Саму драку Дорофеев не запомнил. Помнил только, что боли не было, было слепое бешенство, вместе с которым ударами выплескивалось все: злоба на Кухаря, обида на класс и ненависть к Мазунчику. И Мазунчик сдался, сдался! Попросил пощады по всем правилам, а до того пытался хитрить — валился на землю, а бить лежачего нельзя, так что Дорофеев сам поднимал его и лупил снова.
— Я ж говорил, ты коренастый, — уважительно сказал Ковин после драки.
Больше Мазунчик не приставал. Вел себя так, точно Дорофеева не существует.
Потом Всеволоду пришлось, как положено, «стыкнуться» с Лягвой и еще несколькими желающими — для восстановления рассыпавшегося ранжира. Каждый день он приходил из школы в синяках, со сбитыми в кровь костяшками пальцев, и вскоре за ним прочно утвердилось второе место на иерархической лестнице — после Ковина. И вот к концу полугодия Дорофеев был уже одним из самых уважаемых людей в классе. К этому времени он уже имел прозвище Крузо. Образовалось это прозвище так.
Однажды свидетельницей одной из драк оказалась молодая учительница Мария Анатольевна. Дерущихся она разогнала, а Дорофеева укорила:
— Нельзя быть таким бешеным, ты же человек, а не… зубробизон.
Севку с того дня так и прозвали, сперва Зубробизоном, потом почему-то Зуб-Робинзоном, а потом уж и вовсе Робинзоном Крузо. Крузо так Крузо, с этой кличкой он и дожил до отъезда из Горького.

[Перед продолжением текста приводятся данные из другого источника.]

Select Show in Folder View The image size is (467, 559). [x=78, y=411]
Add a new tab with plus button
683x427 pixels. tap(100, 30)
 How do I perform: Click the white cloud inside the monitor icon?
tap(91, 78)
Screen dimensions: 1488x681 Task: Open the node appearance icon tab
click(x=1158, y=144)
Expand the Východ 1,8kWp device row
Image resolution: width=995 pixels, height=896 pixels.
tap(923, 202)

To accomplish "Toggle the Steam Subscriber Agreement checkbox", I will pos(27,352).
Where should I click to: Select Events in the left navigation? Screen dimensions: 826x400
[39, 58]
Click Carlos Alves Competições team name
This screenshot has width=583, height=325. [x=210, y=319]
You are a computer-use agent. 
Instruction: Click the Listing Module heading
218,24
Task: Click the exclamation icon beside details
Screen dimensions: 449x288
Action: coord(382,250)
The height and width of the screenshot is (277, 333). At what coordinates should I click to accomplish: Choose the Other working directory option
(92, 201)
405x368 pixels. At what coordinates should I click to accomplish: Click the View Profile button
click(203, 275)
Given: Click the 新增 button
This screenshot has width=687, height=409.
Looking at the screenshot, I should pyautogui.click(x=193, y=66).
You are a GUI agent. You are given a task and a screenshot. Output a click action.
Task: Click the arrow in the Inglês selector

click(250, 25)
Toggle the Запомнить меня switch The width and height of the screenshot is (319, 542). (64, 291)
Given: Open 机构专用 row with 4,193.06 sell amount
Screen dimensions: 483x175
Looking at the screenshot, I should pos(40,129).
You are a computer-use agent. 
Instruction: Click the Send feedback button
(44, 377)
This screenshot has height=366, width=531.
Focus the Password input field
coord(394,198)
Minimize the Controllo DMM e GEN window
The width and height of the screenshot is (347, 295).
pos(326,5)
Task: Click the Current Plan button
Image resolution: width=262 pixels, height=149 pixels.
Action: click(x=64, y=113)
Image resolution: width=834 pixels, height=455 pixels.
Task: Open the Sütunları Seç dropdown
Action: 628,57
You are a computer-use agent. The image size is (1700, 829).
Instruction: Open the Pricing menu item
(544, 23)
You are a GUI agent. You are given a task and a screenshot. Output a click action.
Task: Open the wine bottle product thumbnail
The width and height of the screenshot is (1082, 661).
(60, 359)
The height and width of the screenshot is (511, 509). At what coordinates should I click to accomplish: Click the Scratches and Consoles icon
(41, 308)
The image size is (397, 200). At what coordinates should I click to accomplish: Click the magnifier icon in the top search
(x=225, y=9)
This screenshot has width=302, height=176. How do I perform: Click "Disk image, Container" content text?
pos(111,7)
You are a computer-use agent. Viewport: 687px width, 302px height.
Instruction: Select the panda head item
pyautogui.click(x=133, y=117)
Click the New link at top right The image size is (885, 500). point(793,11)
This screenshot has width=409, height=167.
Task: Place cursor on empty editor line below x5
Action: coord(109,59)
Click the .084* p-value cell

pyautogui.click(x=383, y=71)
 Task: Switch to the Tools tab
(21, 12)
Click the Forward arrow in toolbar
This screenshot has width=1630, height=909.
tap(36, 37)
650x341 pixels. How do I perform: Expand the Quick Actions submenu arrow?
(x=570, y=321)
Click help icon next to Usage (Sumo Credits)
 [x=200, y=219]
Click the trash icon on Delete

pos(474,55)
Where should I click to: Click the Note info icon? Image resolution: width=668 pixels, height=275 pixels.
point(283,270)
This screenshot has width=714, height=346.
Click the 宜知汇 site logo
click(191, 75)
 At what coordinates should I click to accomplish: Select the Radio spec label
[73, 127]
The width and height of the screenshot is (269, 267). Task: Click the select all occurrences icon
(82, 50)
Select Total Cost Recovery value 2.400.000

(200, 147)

С Ковиным они подружились. Дорофеев пересел к нему на последнюю парту и давал списывать арифметику. Арифметика шла у Всеволода легко, а вот писал он неграмотно, делая непонятные, дикие ошибки: «гудок гудует», «адрис». Это осталось на всю жизнь.
Когда наступила весна и на Волге начался ледоход, Генка научил его кататься на льдинах. Однажды, стоя рядом на большой надежной льдине, быстро, как пароход, движущейся вдоль берега, они увидели рядом, меньше чем в метре, ледяной атолл — прозрачный, голубой бублик, сверкающий на солнце, как леденец.
— Крузо, гляди! — крикнул Генка, и не успел Дорофеев слова сказать, оттолкнулся и перемахнул на «бублик». Но тотчас поскользнулся, сел и, вопя, задом съехал в воду. Удивительное дело, плавать Генка, выросший на Волге, не умел, колотил ногами, а руками хватался за край льдины, но пальцы срывались, а лед крошился. Дорофеев протянул руку и моментально оказался в воде. Теперь они уже барахтались вдвоем. Дорофеев кое-как держался: прошлым летом на даче в Токсово отец научил его плавать «по-собачьи». Продолжалось все это не больше минуты, в конце концов Всеволоду каким-то чудом удалось вползти животом на льдину, да еще втянуть Генку, схватившего его за ноги.